You think that your first attempt at cold calling failed, but it didn’t really. You are starting to feel that small business is the wrong place and you have to punch above your weight. That requires different tactics. Can you do that? You can do anything, right? How long will you do this for before you know it as a certainty?

… and so on. It’s an interminable, mindless chatter that goes around, and around, and around, and around, and around, and doesn’t ever resolve.

Incidentally, mindless chatter is one of the key ways of stopping yourself from becoming enlightened, so say Buddhists. Before you scoff, note that this is also true for non-Buddhists. You can never become wise if all you do is talk dribble to yourself all the time. You can’t be focused if you don’t have mindful clarity. And if you believe this chatter, then you’re actually fucked.

Right now I’m riding the ride

I scored a great contract with a government department fairly recently, and my acquisition drive was stopped in its tracks. I freaked the fuck out for a week, and got really depressed for two days, and felt totally hopeless.

Weird, right? I felt like my trajectory was interrupted, and that my time would be locked down in a corporate building for the next quarter. I got frustrated, I met young people doing amazing things (who caused me to feel jealous of their success at their age), and it all got really NEGATIVE. Whoa you’ve no idea.

And then I realised that all the planning in the world will be smashed when things happen. The jealously passed.

You can’t compare you life to anybody else’s ever. It’s that thing: Your beginning is not comparable to someone else’s middle. By the same token, your mid-30s are not comparable to someone’s early 20s.
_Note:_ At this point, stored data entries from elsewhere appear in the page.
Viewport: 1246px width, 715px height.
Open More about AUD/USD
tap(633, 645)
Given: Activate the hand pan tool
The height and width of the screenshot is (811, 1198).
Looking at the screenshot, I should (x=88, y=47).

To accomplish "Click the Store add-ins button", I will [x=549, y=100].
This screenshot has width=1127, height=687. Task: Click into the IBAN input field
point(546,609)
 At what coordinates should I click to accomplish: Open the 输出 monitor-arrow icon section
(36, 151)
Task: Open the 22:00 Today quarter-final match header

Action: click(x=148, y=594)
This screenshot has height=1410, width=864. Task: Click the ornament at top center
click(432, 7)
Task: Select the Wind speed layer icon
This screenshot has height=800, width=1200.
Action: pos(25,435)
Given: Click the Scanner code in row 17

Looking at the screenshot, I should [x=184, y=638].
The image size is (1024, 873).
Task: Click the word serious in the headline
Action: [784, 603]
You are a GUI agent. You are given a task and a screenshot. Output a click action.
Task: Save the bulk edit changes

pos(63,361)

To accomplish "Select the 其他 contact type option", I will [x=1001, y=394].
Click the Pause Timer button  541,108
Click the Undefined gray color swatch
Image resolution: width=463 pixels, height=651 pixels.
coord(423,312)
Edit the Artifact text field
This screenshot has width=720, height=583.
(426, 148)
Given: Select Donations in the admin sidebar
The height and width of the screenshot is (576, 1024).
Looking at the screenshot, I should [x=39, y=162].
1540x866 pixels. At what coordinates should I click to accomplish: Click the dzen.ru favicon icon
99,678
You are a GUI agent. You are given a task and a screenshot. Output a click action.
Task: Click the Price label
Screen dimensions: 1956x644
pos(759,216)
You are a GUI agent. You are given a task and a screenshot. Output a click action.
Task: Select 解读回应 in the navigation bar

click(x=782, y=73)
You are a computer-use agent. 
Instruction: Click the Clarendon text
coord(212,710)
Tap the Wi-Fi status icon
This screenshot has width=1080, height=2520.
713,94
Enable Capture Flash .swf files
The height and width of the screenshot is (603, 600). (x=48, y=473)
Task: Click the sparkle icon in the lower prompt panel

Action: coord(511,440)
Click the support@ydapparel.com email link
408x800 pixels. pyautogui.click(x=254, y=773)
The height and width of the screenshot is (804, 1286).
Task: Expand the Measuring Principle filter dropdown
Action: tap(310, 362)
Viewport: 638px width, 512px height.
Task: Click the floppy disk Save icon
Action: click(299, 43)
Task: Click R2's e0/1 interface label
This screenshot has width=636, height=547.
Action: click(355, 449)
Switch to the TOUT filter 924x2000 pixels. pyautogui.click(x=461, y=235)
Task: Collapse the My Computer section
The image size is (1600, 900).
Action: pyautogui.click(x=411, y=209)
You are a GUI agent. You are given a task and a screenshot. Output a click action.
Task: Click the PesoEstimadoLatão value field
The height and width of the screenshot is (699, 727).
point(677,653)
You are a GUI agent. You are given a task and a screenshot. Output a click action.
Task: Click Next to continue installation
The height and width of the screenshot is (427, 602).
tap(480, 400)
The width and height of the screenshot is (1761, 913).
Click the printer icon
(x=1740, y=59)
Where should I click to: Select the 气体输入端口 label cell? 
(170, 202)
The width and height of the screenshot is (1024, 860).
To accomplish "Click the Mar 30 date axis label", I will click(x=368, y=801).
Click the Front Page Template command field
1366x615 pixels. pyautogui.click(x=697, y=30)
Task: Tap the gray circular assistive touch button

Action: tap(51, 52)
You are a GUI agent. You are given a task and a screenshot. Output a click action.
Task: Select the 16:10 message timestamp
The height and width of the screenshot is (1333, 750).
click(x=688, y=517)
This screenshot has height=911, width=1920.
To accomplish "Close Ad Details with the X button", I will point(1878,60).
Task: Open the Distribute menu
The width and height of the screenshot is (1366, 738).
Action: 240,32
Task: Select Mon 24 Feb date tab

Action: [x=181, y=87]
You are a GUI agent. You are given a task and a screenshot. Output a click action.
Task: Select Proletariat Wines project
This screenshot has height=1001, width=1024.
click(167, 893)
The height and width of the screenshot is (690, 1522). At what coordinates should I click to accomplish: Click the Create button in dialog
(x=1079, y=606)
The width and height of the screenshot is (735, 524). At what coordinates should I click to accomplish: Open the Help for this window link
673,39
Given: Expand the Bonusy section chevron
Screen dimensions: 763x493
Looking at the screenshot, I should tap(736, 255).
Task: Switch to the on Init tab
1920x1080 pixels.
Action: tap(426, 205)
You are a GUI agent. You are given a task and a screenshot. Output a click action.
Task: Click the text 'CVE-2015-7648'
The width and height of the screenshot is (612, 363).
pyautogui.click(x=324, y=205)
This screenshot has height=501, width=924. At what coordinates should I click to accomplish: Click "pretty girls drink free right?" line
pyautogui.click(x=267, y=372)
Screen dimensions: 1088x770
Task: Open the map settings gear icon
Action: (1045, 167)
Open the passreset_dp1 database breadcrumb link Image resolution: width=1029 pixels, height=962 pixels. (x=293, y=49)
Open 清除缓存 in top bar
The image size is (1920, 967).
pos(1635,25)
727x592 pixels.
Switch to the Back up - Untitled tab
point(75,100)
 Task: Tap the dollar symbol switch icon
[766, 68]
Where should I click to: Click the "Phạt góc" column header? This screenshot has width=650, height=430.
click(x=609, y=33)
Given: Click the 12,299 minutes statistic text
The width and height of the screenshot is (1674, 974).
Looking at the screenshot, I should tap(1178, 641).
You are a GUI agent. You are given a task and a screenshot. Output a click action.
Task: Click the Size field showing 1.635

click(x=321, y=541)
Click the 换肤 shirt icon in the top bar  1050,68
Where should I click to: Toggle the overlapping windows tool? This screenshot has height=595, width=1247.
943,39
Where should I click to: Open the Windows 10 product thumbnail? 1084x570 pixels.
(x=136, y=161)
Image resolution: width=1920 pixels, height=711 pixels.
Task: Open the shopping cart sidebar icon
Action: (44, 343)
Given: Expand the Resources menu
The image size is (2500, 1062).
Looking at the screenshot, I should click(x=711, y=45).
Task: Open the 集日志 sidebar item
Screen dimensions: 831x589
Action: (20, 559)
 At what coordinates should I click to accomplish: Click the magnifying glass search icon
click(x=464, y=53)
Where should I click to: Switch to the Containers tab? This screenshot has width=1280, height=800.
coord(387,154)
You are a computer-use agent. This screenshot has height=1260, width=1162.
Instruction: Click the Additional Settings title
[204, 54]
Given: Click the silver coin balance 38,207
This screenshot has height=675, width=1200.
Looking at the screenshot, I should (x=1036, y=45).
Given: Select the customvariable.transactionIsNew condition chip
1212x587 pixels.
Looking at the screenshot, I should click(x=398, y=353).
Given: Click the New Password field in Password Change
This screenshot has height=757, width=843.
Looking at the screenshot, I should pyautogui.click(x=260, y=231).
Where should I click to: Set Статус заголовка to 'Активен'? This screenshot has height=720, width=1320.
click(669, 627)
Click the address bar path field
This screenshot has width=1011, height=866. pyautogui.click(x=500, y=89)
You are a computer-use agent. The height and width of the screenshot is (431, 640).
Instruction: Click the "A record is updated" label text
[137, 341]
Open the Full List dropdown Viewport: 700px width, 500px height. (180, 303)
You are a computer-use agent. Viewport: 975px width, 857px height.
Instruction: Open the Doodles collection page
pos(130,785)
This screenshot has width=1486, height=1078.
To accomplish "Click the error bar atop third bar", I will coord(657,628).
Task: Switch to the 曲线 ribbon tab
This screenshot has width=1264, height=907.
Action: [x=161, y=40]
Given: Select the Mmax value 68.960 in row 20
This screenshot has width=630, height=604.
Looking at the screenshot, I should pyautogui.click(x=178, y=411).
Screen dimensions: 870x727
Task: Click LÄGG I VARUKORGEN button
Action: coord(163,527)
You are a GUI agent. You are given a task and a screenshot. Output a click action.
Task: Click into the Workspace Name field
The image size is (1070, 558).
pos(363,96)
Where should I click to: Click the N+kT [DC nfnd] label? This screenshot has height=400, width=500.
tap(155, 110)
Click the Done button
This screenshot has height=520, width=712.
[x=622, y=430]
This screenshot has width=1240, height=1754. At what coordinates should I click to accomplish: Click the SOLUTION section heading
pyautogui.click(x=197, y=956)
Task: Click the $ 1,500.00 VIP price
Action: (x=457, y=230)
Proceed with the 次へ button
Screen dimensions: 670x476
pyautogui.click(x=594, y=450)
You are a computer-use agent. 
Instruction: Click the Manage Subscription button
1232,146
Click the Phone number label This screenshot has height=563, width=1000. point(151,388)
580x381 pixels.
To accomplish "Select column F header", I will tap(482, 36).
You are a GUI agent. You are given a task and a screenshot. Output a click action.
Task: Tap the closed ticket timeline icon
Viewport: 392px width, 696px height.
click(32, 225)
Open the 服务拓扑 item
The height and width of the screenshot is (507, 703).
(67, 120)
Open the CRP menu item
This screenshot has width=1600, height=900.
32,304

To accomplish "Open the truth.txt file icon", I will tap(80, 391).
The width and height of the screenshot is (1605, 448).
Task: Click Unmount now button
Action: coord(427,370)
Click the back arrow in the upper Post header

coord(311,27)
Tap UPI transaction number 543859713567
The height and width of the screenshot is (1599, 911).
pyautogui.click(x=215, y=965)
To deal with it, you ride the ride. If nothing else, it covers your downside, it gives you a bit more time to test your hypotheses, and it also stops you from bailing altogether.

So, while I want to do all the things, I’m taking the time now to do some problem-solution canvases, some thinking, some connecting. And, today, some writing and reflection. It’s easy, when you’re amongst entrepreneurs all the time, to feel like you should be scaling; that you should be growing; and you should have targets and exits. But when you don’t do product (necessarily), it’s a different game. The theory is different. I wonder if people have written it. If not, then possibly I should.

In any case, in the long-run it doesn’t matter. In closing, here is some wisdom from my husband, who is one of the wisest, most Zen peopleI know.

Success is not money. Success is peace of mind. That is why I might be a shit-kicker in a factory, but am more successful than most.